Are cigarettes harmful and addictive?

Yes, all cigarettes are harmful and addictive. Although there are a variety of cigarette brands available on the market with different features (such as the cigarette blend style, diameter, length, as well as tar, nicotine, or carbon monoxide yields), smokers should not assume that any of these features means that one cigarette is less harmful or less addictive than another.

While it can be very difficult to quit smoking cigarettes, millions of smokers have succeeded in doing so.

Tar, nicotine, and carbon-monoxide yields

Tar

Tar is the residue of particles that are contained in cigarette smoke. It is not a single chemical, but instead a mixture of several thousand smoke constituents. Tar is measured under laboratory conditions by trapping the particles on a filter and then subtracting water and nicotine. 

Nicotine

Nicotine is a naturally occurring chemical in the tobacco plant. When tobacco is burned, nicotine is transferred into the smoke. Nicotine, while addictive, is not the primary cause of smoking-related diseases.

Carbon monoxide

Carbon monoxide is a gas that is formed in cigarette smoke. Carbon monoxide has been identified as a leading cause of cardiovascular disease (heart disease) in smokers.

 

Secondhand smoke

Secondhand smoke, also known as environmental tobacco smoke (ETS), is a combination of the smoke produced from the lit end of a cigarette and the smoke exhaled by smokers. 

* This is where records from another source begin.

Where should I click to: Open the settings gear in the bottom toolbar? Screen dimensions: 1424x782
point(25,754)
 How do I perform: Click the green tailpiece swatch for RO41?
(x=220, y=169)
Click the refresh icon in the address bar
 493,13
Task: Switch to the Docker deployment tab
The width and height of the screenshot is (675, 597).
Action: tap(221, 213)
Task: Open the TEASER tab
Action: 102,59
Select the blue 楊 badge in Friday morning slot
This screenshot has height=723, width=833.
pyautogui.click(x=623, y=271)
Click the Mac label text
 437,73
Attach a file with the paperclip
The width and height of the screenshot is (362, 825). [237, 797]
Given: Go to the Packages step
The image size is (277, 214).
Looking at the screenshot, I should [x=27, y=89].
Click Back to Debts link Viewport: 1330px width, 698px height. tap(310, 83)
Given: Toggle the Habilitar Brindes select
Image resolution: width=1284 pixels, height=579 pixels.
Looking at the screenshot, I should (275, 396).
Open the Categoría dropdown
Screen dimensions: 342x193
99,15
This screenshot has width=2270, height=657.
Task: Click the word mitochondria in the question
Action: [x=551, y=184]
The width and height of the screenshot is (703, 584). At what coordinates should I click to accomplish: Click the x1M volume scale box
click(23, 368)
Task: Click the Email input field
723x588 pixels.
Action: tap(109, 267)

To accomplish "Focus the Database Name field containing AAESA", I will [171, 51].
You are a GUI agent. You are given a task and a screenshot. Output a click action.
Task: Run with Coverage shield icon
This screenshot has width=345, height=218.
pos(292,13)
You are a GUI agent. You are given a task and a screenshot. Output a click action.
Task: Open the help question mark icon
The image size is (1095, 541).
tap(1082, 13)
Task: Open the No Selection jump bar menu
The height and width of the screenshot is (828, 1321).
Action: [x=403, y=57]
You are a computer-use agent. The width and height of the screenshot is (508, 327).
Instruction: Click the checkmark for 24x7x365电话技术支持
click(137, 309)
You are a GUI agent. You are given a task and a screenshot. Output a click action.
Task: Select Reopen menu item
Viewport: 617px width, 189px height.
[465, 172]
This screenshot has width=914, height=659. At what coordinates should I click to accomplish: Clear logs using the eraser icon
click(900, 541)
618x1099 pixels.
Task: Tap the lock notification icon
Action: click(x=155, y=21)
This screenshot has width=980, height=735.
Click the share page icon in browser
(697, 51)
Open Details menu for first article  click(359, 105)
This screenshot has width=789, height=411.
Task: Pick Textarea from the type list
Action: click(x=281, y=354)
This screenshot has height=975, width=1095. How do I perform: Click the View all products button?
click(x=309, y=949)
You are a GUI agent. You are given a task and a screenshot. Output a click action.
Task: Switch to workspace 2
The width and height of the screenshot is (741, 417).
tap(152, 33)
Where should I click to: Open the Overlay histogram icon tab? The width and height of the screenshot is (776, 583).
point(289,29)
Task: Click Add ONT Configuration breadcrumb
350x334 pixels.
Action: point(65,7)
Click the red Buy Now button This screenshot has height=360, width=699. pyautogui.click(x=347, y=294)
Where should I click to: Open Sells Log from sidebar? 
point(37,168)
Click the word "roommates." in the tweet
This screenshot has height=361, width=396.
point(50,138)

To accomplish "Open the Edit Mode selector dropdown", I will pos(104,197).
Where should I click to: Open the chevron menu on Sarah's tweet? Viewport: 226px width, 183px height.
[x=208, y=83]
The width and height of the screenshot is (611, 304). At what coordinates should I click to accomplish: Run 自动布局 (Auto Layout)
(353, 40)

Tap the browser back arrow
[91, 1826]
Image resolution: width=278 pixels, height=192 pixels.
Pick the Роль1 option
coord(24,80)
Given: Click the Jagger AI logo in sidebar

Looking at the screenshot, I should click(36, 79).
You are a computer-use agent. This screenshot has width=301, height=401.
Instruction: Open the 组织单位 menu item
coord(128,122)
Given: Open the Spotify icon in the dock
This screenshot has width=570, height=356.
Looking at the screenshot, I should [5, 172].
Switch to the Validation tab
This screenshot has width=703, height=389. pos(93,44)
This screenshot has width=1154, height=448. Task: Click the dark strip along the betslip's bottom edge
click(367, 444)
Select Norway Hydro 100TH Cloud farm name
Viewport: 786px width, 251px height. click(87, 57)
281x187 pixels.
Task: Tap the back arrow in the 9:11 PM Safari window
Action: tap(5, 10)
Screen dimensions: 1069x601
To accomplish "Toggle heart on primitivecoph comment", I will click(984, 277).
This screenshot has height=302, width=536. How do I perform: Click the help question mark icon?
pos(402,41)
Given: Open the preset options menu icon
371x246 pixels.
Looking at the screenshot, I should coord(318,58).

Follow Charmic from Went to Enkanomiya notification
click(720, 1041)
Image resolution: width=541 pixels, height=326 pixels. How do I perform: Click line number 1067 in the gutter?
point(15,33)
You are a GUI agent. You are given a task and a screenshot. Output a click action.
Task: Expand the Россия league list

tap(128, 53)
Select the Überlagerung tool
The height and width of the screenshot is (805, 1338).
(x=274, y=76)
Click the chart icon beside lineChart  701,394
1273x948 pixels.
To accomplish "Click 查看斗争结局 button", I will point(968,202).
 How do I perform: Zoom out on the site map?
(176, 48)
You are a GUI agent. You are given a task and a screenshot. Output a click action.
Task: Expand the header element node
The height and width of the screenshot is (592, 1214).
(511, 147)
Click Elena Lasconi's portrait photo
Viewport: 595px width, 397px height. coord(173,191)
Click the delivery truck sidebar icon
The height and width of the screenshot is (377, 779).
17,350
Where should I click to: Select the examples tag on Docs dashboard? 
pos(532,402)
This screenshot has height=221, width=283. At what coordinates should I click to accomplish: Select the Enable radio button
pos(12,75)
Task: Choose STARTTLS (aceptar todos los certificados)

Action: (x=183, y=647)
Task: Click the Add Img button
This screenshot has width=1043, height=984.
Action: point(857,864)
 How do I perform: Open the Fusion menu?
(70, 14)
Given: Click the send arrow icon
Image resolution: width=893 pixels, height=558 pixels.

Public health authorities, including the WHO, have concluded that secondhand smoke causes diseases, including lung cancer and heart disease, in nonsmoking adults, as well as conditions in children such as asthma, respiratory infections, cough, wheezing, otitis media (middle ear infection), and sudden infant death syndrome. In addition, public health officials have concluded that secondhand smoke can exacerbate adult asthma and cause eye, throat, and nasal irritation. 

The public should be informed about these conclusions and guided by them in deciding whether to be in places where secondhand smoke is present or, if they are smokers, when and where to smoke around others. Smokers should not smoke around children or pregnant women. 

Some cigarettes available on the market contain smoke-related features, such as reduced smoke odor or reduced visible smoke. These features do not mean that the product is less harmful to smokers or nonsmokers than other cigarettes. 

Smoking and pregnancy

Pregnant women should not smoke and should not use any other nicotine products. 
According to public health authorities, women who smoke before or during pregnancy are at increased risk for: 

  • premature births, pregnancy complications, and still births
  • having low birth weight babies, who are at a greater risk for childhood and adult illnesses and even death
  • babies suffering sudden infant death syndrome
  • babies having reduced lung function

If you are pregnant, or think you may be, do not smoke.